Impaired liver regeneration and lipid homeostasis in CCl(4) treated WDR13 deficient mice

WDR13 - a WD repeat protein, is abundant in pancreas, liver, ovary and testis. Absence of this protein in mice has been seen to be associated with pancreatic β-cell proliferation, hyperinsulinemia and age dependent mild obesity. Previously, we have reported that the absence of WDR13 in diabetic Lepr(db/db) mice helps in amelioration of fatty liver phenotype along with diabetes and systemic inflammation. This intrigued us to study direct liver injury and hepatic regeneration in Wdr13(−/0) mice using hepatotoxin CCl(4). In the present study we report slower hepatic regeneration in Wdr13(−/0) mice as compared to their wild type littermates after CCl(4) administration.
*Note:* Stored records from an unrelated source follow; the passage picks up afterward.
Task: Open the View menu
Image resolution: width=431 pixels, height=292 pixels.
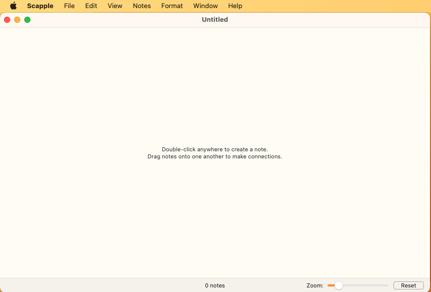Action: [x=115, y=6]
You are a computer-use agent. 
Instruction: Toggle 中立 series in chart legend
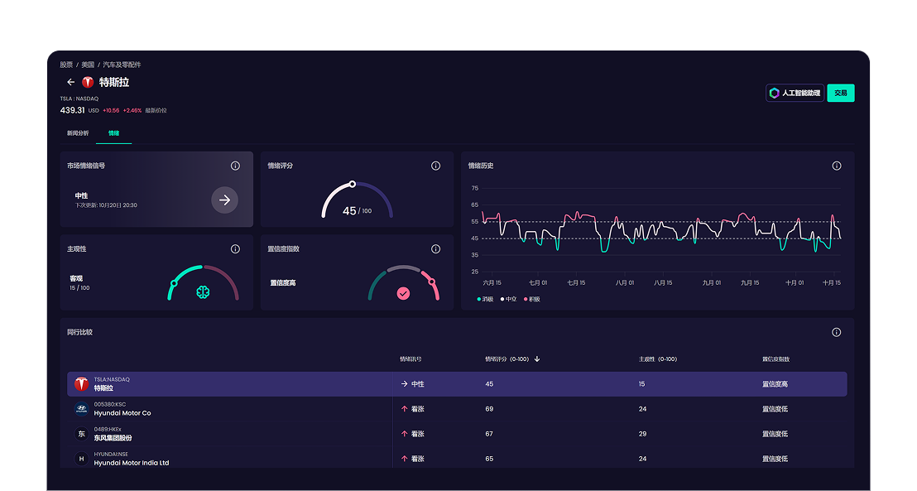point(508,299)
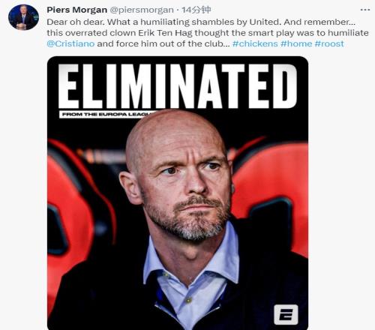Open the @piersmorgan handle link
This screenshot has height=330, width=375.
pos(142,10)
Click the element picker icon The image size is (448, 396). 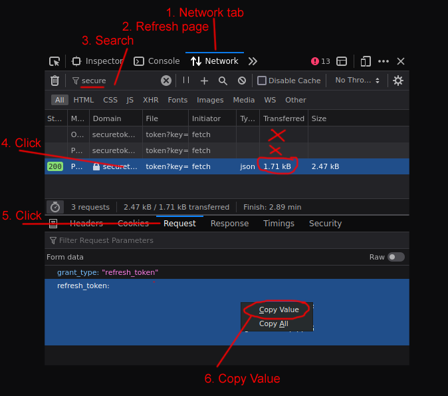(55, 61)
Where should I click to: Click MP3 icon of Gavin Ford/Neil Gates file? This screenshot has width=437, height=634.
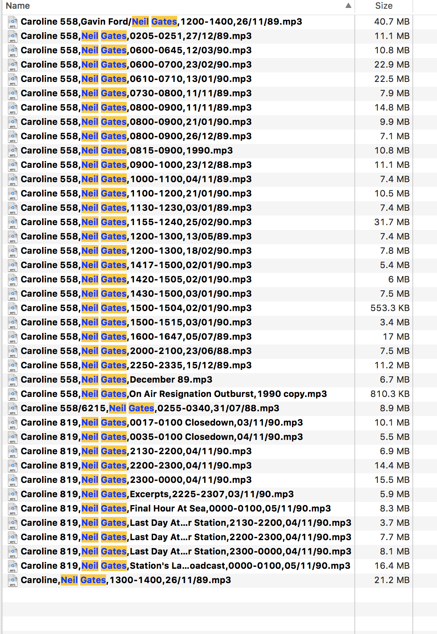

Interestingly, during the regeneration phase, hepatic hypertriglyceridemia was observed in Wdr13(−/0) mice. Further analyses revealed an upregulation of PPAR pathway in the liver of CCl(4)- administered Wdr13(−/0) mice, causing de novo lipogenesis. The slower hepatic regeneration observed in CCl(4) administered Wdr13(−/0) mice, may be linked to liver hypertriglyceridemia because of activation of PPAR pathway. SUPPLEMENTARY INFORMATION: The online version contains supplementary material available at 10.1186/s42826-020-00076-8.